OER is a collective term for learning and teaching materials that are licensed under an open definition. The term encompasses not only classic media like books or worksheets, but also new formats like videos, blogs, games and simulations. The main feature they all have in common is the fact that they are openly licensed, meaning that users are allowed to store the materials, make use of them, modify them and pass them on to others. Provided they are freely licensed, the term can also embrace what they call MOOCs (Massive Open Online Courses) – online courses that can be taken by a large number of participants free of charge. At university level Open Course Ware (OCW) continues to play a role – these are also a form of OER. They are openly licensed course materials that, in contrast to MOOCs, do not take the place of a course completely, but serve primarily as accompanying material to a course.
Collaborative Science
What role does the social production of knowledge play in connection with OER?I think that in this connection we are observing a paradigm shift. Up to now the situation had been that academic publishing remained the privilege of experts, legitimised by academic qualifications. Now, however, there are more and more voices that are fundamentally calling this system into question. The British mathematician, Timothy Gowers, describes the collaborative approach to promoting science and academic pursuits as sitting at the steering wheel of a car, when before one had only been allowed to push it. The prerequisite for this paradigm shift is a change in values, more towards cultural practices that place stronger emphasis on sharing and cooperating than has been the case up to now.
What role are libraries playing in this changing of values –aren’t they, after all, the classic places for imparting knowledge?
A major one. The most important task for research libraries might well be the labeling of the OER produced by their institutions with high-quality metadata, so that a system is created in which the materials can later be located and used. At the moment the materials are very much scattered around in all kinds of different projects and are poorly labeled on all kinds of different servers. As a result the materials can very often simply not be located, which leads to them not being used – the main obstacle to OER being received in a more positive way. Furthermore librarians have many skills that could be particularly helpful when it comes to the production and administration of OER, for example, in the field of the technical infrastructure necessary for the management of resources. Alongside that, OER can also be used for the promotion of information skills – an activity that over the past few years has gained more and more importance in libraries.
Libraries as producers of knowledge
In a publication you stated that OER is going to bring about a fundamental change in the role libraries play and you speak of them changing from providers of knowledge to producers of knowledge. Could you elaborate on that?The first thing you have to be aware of is the way the university system functions. A university receives new students and external knowledge as input and transforms this input with the aid of the university’s value adding process into an output that consists of qualified graduates and new knowledge. The role of the library had always been traditionally related to the input side of the process, on the sourcing and provision of knowledge.

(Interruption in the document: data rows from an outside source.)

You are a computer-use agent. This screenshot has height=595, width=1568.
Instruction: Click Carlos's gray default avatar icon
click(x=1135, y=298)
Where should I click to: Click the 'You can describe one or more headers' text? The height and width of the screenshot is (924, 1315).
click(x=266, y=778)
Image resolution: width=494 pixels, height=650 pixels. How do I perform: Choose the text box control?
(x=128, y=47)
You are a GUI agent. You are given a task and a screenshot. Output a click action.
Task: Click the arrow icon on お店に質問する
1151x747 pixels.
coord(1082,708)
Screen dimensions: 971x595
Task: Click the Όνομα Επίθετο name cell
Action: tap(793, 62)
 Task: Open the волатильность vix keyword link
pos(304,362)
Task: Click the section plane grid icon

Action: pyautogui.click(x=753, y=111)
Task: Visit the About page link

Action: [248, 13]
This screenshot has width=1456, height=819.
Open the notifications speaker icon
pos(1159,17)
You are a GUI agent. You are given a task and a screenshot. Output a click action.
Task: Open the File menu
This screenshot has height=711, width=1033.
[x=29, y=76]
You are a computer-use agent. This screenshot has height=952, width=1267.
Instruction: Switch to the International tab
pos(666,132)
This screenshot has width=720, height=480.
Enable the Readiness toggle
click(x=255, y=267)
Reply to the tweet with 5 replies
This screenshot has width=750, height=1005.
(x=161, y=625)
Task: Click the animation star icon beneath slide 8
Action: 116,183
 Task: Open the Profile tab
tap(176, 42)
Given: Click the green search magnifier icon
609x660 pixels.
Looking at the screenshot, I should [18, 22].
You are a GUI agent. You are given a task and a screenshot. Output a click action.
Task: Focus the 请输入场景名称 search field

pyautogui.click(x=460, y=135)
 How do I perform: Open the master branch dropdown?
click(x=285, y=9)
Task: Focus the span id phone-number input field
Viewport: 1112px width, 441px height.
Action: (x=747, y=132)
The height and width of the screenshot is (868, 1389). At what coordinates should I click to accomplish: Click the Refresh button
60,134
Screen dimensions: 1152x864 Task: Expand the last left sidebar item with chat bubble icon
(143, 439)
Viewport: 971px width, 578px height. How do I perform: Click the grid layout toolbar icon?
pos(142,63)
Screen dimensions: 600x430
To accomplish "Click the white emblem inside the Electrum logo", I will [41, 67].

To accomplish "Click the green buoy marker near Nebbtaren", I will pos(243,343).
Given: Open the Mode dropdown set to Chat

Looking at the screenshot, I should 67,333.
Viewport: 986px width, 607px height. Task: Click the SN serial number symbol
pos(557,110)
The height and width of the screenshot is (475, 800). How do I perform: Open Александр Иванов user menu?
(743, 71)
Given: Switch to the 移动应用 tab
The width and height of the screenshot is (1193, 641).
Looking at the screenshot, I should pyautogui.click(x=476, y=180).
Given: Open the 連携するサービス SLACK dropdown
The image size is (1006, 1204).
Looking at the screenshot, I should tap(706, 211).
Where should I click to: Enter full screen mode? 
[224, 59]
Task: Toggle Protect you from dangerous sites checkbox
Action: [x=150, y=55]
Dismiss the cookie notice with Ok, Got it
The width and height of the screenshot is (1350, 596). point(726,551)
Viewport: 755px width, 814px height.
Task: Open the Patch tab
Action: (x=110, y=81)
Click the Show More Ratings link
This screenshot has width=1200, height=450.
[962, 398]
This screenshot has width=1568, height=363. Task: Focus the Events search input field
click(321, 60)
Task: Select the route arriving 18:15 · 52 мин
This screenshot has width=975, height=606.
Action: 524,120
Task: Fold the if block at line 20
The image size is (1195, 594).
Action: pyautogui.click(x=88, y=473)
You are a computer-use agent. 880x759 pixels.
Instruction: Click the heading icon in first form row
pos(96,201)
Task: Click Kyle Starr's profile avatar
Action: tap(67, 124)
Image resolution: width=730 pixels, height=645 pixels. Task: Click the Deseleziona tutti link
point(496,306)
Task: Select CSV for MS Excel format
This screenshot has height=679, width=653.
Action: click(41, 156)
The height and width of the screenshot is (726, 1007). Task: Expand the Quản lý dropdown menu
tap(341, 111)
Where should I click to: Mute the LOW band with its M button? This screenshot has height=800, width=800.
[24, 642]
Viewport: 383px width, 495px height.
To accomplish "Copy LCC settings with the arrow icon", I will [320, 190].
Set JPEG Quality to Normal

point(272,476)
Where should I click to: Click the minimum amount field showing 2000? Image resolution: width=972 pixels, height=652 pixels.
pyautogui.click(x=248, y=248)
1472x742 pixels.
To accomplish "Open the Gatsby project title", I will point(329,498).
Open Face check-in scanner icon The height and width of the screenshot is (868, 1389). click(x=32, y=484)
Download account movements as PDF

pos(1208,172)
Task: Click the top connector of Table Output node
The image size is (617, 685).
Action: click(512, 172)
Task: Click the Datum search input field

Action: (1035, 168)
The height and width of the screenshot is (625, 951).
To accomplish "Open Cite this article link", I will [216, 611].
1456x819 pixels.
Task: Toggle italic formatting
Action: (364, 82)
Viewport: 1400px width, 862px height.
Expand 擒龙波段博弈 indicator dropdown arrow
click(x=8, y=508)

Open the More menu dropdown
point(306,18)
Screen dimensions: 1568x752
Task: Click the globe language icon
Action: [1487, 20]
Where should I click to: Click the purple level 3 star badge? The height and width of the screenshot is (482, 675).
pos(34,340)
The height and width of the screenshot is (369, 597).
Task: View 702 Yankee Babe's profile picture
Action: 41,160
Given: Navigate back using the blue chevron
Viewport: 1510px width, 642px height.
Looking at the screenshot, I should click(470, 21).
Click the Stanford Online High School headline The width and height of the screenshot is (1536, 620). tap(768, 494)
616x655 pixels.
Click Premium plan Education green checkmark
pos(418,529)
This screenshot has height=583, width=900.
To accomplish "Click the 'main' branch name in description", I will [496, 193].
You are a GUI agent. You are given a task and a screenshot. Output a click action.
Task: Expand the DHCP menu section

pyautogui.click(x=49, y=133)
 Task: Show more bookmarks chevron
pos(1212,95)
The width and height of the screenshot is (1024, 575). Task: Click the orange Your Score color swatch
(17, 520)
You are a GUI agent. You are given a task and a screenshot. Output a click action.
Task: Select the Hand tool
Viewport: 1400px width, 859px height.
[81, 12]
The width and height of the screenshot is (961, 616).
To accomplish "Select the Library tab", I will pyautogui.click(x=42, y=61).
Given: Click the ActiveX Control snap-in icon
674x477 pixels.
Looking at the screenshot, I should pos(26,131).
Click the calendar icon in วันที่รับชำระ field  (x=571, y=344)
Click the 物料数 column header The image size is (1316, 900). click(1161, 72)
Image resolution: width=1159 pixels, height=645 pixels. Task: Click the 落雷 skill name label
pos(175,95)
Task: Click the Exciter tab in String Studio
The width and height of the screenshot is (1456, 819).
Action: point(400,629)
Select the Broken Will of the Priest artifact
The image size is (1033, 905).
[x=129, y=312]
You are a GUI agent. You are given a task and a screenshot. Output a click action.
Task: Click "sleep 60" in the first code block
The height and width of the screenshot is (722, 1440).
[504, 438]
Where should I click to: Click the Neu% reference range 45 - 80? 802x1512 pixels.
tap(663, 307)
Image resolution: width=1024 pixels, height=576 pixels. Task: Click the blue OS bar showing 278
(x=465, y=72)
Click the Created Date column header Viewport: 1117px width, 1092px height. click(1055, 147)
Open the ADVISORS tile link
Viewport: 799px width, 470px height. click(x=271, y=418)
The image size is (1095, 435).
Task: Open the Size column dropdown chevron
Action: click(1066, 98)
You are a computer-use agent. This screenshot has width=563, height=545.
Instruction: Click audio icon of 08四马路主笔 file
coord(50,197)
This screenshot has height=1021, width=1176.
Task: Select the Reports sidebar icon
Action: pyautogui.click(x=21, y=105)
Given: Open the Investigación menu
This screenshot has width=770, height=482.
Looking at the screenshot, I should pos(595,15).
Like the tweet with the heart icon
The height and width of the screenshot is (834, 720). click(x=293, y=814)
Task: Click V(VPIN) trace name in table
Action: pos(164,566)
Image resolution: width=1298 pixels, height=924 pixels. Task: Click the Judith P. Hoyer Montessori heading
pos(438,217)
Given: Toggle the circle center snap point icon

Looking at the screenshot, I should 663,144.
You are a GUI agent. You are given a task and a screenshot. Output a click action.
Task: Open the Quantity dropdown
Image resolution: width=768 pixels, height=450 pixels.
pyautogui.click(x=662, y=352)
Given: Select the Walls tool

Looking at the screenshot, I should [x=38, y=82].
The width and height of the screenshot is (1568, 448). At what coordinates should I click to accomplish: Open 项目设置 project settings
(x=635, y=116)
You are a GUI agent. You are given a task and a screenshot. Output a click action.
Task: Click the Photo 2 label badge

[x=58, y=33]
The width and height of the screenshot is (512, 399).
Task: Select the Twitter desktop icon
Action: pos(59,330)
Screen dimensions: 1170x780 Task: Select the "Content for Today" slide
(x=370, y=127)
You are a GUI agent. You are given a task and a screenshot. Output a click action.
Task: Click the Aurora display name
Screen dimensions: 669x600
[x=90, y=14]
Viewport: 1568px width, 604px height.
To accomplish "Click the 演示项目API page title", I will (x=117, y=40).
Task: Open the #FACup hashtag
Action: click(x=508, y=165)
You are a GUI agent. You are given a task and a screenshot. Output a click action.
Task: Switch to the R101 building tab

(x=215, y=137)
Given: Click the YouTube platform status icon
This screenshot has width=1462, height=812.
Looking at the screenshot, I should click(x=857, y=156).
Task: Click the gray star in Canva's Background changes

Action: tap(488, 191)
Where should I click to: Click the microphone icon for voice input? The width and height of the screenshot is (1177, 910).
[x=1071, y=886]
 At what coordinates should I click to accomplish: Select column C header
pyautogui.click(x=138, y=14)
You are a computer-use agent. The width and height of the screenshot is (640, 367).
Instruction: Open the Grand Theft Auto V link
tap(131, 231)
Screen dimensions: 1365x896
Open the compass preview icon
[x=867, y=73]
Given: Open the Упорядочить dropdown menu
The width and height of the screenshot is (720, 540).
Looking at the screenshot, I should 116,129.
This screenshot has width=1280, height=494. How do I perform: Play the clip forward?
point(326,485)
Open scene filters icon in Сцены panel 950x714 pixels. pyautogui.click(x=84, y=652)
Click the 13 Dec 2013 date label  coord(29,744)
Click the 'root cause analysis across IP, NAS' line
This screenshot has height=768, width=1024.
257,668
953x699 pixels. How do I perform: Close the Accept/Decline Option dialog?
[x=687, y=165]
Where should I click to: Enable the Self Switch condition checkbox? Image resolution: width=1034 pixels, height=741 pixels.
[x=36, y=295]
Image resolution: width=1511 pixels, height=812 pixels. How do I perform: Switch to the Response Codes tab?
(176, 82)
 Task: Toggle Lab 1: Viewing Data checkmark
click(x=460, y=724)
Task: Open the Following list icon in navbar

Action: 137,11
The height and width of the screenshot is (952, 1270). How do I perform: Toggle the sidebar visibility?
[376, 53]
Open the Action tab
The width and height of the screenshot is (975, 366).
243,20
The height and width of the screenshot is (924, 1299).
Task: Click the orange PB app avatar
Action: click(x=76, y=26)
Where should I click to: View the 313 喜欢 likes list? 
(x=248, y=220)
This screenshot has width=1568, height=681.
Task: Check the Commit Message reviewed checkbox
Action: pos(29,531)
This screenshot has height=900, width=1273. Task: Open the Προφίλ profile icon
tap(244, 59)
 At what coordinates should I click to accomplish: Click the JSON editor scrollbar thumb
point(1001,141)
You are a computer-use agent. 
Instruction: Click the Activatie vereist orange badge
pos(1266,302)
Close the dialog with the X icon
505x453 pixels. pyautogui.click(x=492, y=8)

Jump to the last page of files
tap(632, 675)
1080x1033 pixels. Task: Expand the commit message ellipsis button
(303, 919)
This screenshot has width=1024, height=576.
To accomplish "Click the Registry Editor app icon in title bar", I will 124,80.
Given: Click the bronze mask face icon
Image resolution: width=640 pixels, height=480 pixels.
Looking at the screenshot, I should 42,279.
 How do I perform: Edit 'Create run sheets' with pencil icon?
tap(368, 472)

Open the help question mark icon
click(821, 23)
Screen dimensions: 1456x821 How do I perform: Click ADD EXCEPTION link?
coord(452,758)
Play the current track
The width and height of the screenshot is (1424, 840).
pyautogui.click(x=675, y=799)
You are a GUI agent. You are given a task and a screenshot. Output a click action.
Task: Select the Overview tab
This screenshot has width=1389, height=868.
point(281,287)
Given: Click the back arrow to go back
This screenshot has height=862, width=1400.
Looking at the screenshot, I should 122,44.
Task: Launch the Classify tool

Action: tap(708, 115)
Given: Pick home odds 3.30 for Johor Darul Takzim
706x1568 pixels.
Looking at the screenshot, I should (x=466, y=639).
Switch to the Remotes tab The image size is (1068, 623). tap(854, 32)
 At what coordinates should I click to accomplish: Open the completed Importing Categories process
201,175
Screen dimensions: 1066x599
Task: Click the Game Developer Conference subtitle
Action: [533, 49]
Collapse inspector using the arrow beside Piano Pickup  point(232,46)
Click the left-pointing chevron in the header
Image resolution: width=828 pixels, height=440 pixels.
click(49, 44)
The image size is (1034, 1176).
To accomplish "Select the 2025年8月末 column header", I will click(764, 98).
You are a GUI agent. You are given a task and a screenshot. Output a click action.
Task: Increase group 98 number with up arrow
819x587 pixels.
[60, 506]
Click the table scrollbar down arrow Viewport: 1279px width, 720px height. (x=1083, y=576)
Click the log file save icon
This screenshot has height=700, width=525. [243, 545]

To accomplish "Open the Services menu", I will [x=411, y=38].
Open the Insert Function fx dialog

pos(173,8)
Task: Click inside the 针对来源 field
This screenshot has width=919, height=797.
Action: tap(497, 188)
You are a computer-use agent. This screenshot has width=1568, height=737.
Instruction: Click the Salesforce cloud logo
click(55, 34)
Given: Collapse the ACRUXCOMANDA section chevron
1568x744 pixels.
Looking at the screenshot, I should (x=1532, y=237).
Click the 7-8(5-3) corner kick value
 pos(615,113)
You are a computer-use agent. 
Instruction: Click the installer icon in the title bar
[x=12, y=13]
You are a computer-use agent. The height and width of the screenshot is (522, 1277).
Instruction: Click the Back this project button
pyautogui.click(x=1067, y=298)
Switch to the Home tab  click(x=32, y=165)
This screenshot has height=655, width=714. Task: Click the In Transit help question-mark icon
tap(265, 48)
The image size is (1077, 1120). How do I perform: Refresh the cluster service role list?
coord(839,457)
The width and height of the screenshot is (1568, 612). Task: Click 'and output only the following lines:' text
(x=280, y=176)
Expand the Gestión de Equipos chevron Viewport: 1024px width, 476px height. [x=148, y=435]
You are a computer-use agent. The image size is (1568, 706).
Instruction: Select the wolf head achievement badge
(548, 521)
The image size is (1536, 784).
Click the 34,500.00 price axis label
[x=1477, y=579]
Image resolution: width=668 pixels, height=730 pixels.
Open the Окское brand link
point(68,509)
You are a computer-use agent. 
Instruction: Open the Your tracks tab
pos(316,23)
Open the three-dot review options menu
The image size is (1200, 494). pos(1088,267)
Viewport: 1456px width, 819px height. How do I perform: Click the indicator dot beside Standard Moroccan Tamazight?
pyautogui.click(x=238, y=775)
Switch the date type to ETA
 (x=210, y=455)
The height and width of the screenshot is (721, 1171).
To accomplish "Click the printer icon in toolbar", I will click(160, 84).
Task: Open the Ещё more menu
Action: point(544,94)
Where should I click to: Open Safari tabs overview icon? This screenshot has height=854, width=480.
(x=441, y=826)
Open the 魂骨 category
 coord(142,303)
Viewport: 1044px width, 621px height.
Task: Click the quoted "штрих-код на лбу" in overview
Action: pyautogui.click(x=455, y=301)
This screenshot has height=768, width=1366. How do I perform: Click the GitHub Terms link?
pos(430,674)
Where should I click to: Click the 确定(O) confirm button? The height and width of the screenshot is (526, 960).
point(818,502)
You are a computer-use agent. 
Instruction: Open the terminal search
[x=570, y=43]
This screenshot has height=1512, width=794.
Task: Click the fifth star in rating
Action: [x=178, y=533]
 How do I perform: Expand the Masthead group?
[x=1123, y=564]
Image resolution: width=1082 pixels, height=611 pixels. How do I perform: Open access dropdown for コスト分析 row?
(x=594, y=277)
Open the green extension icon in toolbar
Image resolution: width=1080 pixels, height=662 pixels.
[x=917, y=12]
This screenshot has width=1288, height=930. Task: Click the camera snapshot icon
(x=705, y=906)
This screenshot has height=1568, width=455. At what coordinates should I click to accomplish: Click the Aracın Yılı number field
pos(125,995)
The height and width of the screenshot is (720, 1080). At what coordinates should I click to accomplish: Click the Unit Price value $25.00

Open Access has already brought about a fundamental change in this process, as the focus of the libraries has now moved to the output side, i.e. publishing new materials, for example. My theory is that OER is now going to change the role of the libraries even more and that by actively participating in the production of knowledge the libraries will move even closer towards the core of the universities’ value adding process than has been the case up to now.
If we assume that this really is going to be the future of the research libraries – where do we stand today?
We are right at the beginning. In Germany we only entered the debate on the use of OER in 2012. In the meantime there is in fact quite a large number of projects and schemes. For example, The TU Darmstadt is running an OER platform called “OpenLearnWare”. In Hamburg they are planning to establish the “Hamburg Open Online University” that is being sponsored with 3.5 million euros. Nevertheless special OER projects for libraries are still the exception in Germany. In the USA they are much further ahead – there librarians represent in the meantime the strongest stakeholder groups in the field of OER.
What then are the framework conditions regarding educational policy? Are politicians taking OER seriously?
At the moment the mood is positive. At the beginning of 2015 a Joint Commission that was commissioned by the Kultusministerkonferenz (the assembly of ministers of education of the German states) and the German Federal Ministry for Education and Research submitted a joint statement that advocated increased activity in the field of OER. In addition the German national government surprisingly placed funding to the tune of two million euros at the disposal of OER, with which two feasability studies, among other things, are being financed at the moment. The OECD recently submitted a new report that in particular emphasised once again the innovation potential inherent in OER. The subject has definitely arrived on the educational policy scene. And by the way, I am convinced that the current refugee crisis is also going to promote the development of open and, therefore, free educational services. It would, however, be desirable if we did not just analyse and discuss the subject, but actually got round to putting it into practice as quickly as possible.
Jan L. Neumann is Director of Law and Organisation at the North Rhine Westphalian Library Service (hbz) and a member of the specialist committee on education of the German UNESCO Commission.